When I was younger, my dad and I used to run five hot miles down Longs Pond Road to the country club’s pool. The route had no sidewalk, so we’d forge our own path through the tall grass on the road’s shoulder. It was a daily routine for the two of us, all summer long, his way of imparting his love for running onto me. It was an act of love, even if the ninety degree heat made that hard to believe in the moment.
At the end of Longs Pond stood the Hill, the last bastion between the ninety degree heat and the sweet release of the pool water and the ice cream I’d inevitably get bought as a congratulations. It started at the bridge over the creek before snaking almost a quarter mile upwards past the wood paneled house and finally giving out and going flat at the intersection. The Hill was my enemy. I would have chosen to walk it every day were it not for my dad.
He made it a tradition to race the whole way up the Hill, commentating the whole time about the final sprint of the upcoming olympic marathon. He would surge ahead, passing the wood paneled house with strides that doubled mine. Just when it looked like I’d lose, he’d slow down enough for me to sneak past, describing the crowd cheering as the favorite runners surged to the front to take gold. We would both forget the pain in our legs, leaving the world behind for a moment to compete in our own little olympics.
Those summer days were postcard perfect, even with the flies buzzing up and down our arms, even when the weatherman advised that people stay inside and when the dogs sat under the shade of the nearest available porches, panting. I can still remember the smell of afternoon storms at four o’clock sharp, the way our rusty Ford Galaxy would puff clouds of smoke when we started it up cold before cruising to the drive in theater.
But then it was freshman year, the year I kissed my first girl and grew three inches in just as many months. My highschool was predicted to go all the way to the state championship in cross country for the first time since I’d been born, which meant miles upon miles of preparatory summer running. Longs Pond Road, six times a week. Sometimes seven.
It was that summer when I saw my dad’s strategy, his careful and planned slowness with just enough time for me to pass for the win. I was getting to the age where I understood things like ego and pride for the first time, and the taste of them was just as addicting as the M-rated films my parents were starting to let me watch. I was getting to the age where I wanted to pass my dad all on my own, no training wheels or handout victories.
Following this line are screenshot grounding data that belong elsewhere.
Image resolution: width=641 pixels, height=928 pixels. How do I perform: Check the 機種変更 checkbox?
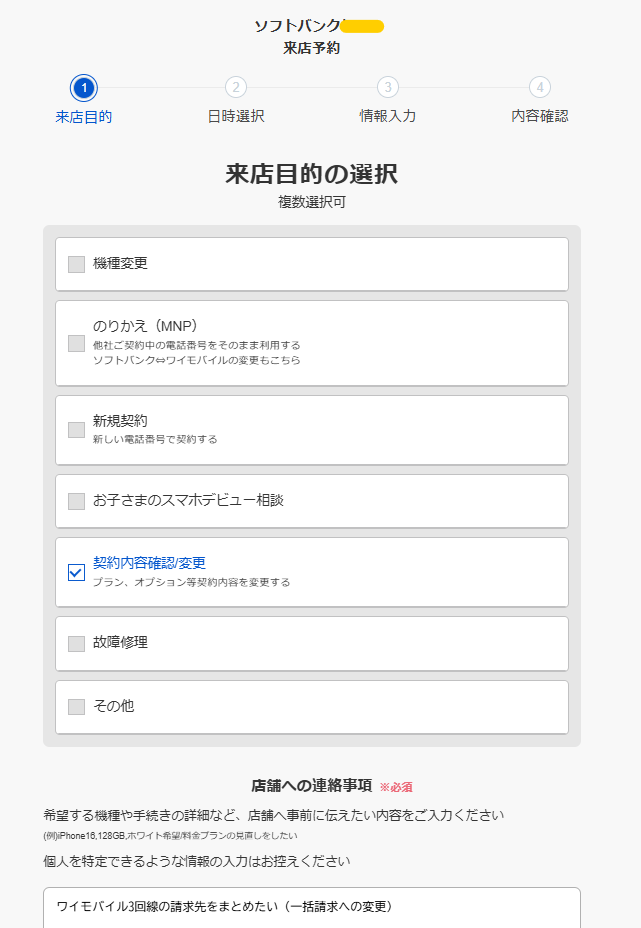coord(76,264)
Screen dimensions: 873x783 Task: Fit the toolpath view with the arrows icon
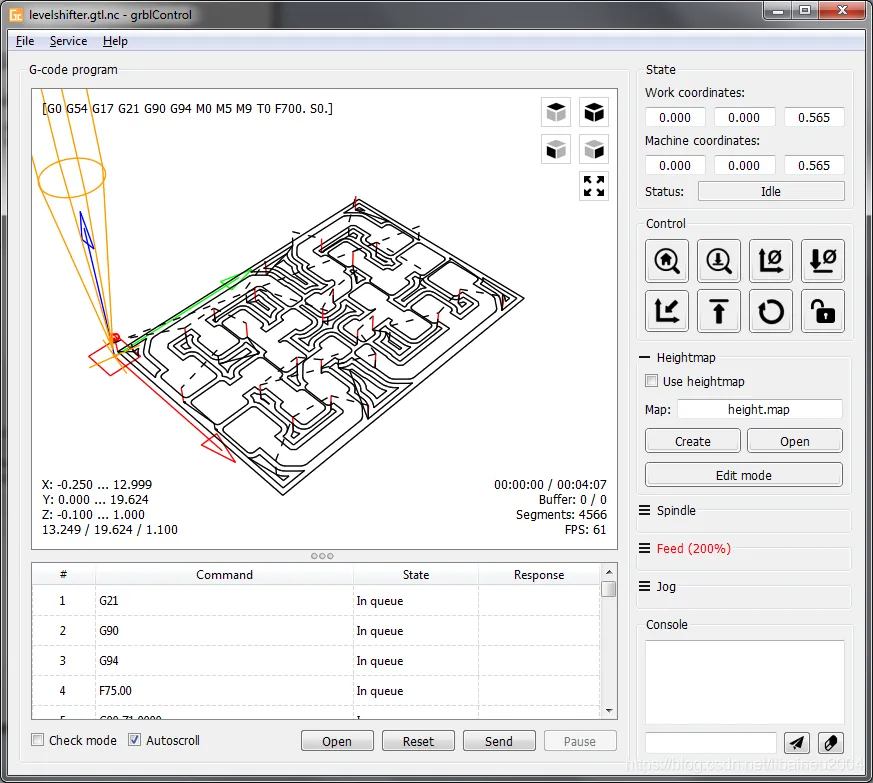pos(594,185)
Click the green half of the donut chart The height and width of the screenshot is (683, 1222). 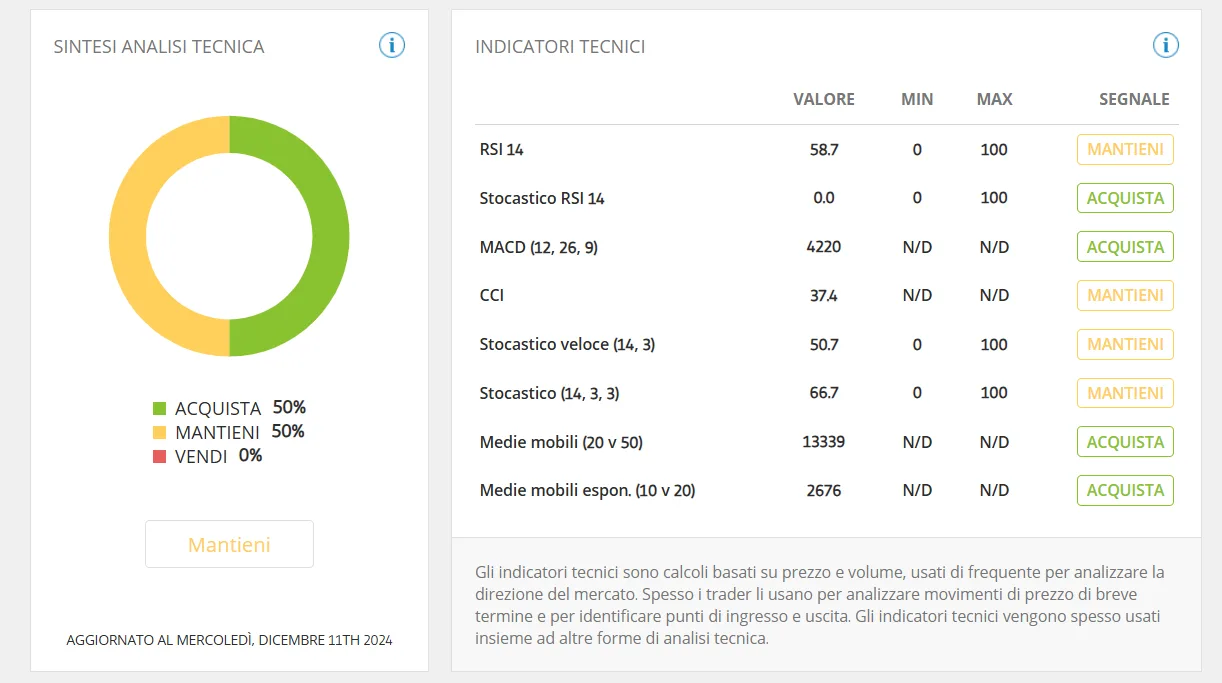click(x=331, y=236)
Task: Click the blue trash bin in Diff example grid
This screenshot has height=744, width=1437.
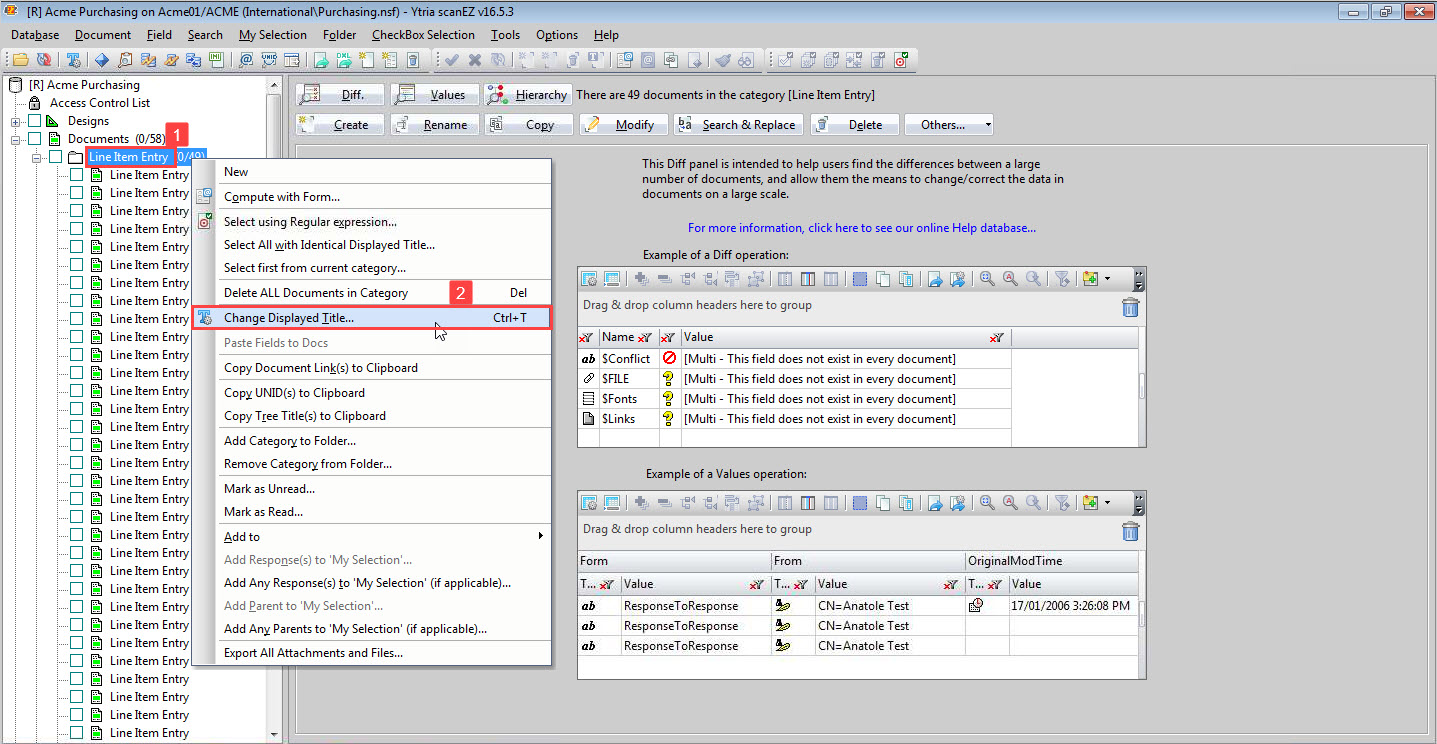Action: coord(1129,307)
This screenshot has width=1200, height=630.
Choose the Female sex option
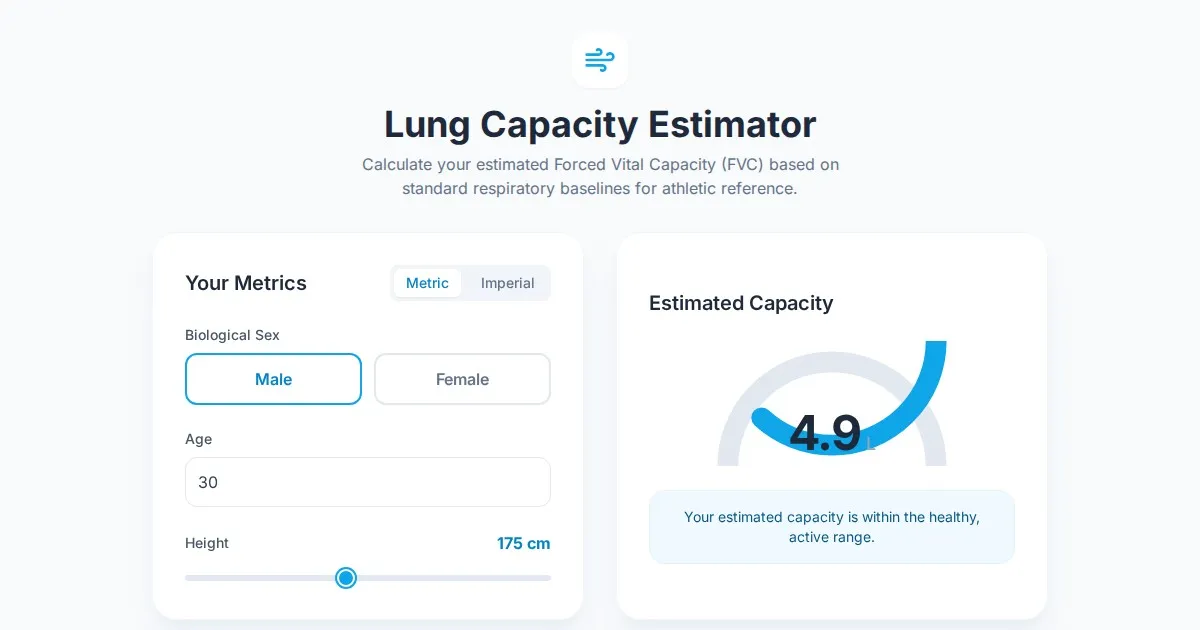(462, 379)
I took my shot one day in August, the hottest of the year. As soon as we crossed the bridge I was going, charging up The Hill with the newfound strength of rapidly approaching adulthood. I didn’t even wait for the gun to go off, didn’t wait for the usual olympic commentary. Blood roared in my ears. I saw the intersection. It would be all or nothing. My father was close on my heels, I knew it. I counted down the meters left, thirty, twenty, ten.
I got there first. I stopped, hands planted firmly on my hips, catching my breath. I waited for a second, then another, but the other pair of footsteps never came. When I glanced back down the hill I saw a man, nearing his fifties with streaks of gray beginning to poke through, red faced and doubled over.
“You really got me that time,” he whispered, once I’d jogged down to him, “how about we get some ice cream?”
He seemed so proud and so defeated in that moment, so alive and yet so old. He hugged me right then and there, sharing the kind of sacred embrace that men only give eachother once or twice in their lifetimes, not counting funerals.
The team didn’t win the state meet that year, or any of the years after, and the icecream never tasted quite as sweet. I kissed the same girl again, then a different one, then another, and the Longs Pond Road out to the country club became a run I’d do on the days when I had to take it easy. I got into trouble, wised up, made friends, lost friends, moved out to college, and here I am today, still running, still thinking about my dad and those hot summer days that felt like they’d last forever.
He’s happily retired now, living a blissful life of travel and charcuterie boards with my mom. It’s the dream for him, but it no longer includes the running that punctuated so much of my childhood. It falls to me to carry on the torch, to lace up my shoes and go out, even when the weatherman says to stay indoors and the dogs duck for shade.